> _Required action_
Copy out each line of the material in which the word "plus" can be found.

> _Information provided_
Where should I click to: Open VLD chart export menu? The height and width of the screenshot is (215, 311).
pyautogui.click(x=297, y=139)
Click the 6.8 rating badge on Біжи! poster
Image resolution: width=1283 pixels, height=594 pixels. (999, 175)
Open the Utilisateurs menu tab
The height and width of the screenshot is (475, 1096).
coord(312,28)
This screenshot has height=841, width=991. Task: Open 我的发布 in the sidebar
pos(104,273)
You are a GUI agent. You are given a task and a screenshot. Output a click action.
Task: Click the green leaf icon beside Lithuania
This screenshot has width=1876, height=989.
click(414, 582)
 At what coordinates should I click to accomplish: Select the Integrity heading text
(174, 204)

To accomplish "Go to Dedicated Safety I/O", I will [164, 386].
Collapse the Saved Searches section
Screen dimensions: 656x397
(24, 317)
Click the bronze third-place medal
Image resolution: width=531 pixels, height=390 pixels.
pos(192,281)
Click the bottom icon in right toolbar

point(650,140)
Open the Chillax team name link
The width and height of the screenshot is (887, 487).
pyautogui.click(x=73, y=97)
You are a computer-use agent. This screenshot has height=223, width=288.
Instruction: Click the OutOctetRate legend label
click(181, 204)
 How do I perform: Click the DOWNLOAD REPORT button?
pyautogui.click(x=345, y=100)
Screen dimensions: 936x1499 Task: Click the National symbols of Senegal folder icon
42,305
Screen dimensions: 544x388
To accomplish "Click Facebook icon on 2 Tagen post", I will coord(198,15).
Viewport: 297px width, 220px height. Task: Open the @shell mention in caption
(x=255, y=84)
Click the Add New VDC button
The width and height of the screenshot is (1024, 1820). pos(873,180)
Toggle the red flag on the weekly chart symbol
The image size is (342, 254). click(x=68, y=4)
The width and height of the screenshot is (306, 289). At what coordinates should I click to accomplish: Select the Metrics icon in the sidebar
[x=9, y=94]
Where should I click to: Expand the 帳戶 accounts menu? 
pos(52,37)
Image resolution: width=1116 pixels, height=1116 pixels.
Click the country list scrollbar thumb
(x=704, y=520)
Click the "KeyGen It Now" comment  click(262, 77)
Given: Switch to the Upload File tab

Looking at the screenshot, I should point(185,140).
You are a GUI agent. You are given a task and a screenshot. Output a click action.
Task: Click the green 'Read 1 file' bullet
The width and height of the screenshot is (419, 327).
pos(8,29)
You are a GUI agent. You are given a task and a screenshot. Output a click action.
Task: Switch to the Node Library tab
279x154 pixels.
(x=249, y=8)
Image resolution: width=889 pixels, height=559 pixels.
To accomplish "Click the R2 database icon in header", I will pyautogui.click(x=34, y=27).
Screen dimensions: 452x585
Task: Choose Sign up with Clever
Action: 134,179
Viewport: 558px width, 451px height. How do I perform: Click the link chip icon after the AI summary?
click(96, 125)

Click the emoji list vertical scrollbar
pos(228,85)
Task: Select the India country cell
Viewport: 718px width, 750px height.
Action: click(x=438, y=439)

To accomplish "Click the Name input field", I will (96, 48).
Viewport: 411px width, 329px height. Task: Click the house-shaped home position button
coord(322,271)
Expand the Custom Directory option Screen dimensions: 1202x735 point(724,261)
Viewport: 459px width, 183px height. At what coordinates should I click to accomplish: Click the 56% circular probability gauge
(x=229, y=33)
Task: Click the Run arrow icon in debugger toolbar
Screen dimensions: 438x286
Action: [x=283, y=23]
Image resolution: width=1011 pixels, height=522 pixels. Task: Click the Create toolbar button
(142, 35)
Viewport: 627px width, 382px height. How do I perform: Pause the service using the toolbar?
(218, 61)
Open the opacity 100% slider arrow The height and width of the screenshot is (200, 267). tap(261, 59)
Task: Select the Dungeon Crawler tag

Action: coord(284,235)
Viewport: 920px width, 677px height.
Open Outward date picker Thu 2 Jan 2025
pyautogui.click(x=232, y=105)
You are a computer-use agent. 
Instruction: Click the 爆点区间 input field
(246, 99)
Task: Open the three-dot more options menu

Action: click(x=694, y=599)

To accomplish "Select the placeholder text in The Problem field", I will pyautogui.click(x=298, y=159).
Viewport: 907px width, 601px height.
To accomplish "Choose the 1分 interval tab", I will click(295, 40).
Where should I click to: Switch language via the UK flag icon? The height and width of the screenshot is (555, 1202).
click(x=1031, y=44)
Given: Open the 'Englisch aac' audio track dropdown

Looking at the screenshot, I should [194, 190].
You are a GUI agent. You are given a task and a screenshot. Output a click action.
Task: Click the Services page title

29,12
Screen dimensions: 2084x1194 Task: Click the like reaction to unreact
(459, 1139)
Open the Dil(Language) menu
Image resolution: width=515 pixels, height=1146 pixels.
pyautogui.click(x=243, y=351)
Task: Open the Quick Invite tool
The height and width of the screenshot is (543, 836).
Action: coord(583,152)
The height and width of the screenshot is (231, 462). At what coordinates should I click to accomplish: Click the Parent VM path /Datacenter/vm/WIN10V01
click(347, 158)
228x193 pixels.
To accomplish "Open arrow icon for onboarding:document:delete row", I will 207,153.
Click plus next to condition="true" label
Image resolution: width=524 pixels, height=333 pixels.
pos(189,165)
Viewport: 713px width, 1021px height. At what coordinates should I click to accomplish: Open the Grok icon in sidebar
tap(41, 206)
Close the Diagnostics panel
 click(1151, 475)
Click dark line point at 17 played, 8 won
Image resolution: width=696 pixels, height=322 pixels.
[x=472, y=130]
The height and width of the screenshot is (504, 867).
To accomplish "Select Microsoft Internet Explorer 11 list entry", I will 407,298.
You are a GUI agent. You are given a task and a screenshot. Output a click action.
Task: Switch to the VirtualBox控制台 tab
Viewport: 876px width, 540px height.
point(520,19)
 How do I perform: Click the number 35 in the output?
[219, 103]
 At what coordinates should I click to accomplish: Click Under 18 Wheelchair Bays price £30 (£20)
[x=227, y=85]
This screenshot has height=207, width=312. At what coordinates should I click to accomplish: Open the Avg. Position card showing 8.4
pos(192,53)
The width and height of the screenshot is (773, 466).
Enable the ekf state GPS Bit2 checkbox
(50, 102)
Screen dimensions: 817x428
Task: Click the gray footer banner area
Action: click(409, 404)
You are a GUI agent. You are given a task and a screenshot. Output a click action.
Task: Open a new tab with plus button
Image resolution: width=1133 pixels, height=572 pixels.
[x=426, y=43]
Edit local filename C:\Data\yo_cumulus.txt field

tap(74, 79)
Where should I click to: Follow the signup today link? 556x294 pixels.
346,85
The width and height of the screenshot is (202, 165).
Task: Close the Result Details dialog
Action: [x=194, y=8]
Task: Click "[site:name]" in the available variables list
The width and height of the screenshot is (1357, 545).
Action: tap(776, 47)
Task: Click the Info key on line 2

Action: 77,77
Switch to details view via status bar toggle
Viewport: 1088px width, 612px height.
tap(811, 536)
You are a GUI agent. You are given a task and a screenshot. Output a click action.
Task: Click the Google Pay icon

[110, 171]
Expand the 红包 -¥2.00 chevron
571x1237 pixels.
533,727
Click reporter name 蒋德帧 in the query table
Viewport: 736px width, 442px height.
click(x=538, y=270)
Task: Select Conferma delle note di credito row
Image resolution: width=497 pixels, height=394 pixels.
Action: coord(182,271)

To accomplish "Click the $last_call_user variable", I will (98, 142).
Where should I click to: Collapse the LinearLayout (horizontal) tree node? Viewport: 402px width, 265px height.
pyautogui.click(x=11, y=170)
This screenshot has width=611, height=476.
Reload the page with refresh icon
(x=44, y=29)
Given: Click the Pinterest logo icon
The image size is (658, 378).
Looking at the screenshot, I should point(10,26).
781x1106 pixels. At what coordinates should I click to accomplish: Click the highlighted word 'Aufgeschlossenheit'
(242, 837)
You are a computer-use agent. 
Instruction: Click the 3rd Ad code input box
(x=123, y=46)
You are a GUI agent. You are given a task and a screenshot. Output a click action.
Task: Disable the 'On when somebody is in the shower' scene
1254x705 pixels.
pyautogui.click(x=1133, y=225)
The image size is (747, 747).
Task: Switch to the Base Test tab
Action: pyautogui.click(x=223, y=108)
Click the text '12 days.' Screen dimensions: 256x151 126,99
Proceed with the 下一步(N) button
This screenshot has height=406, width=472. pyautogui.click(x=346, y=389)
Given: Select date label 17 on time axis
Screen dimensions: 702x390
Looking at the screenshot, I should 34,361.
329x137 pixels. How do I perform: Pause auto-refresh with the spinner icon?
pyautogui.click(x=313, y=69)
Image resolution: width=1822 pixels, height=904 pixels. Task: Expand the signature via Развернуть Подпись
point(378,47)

> _Exercise response_
Click plus next to condition="true" label
Task: Open a new tab with plus button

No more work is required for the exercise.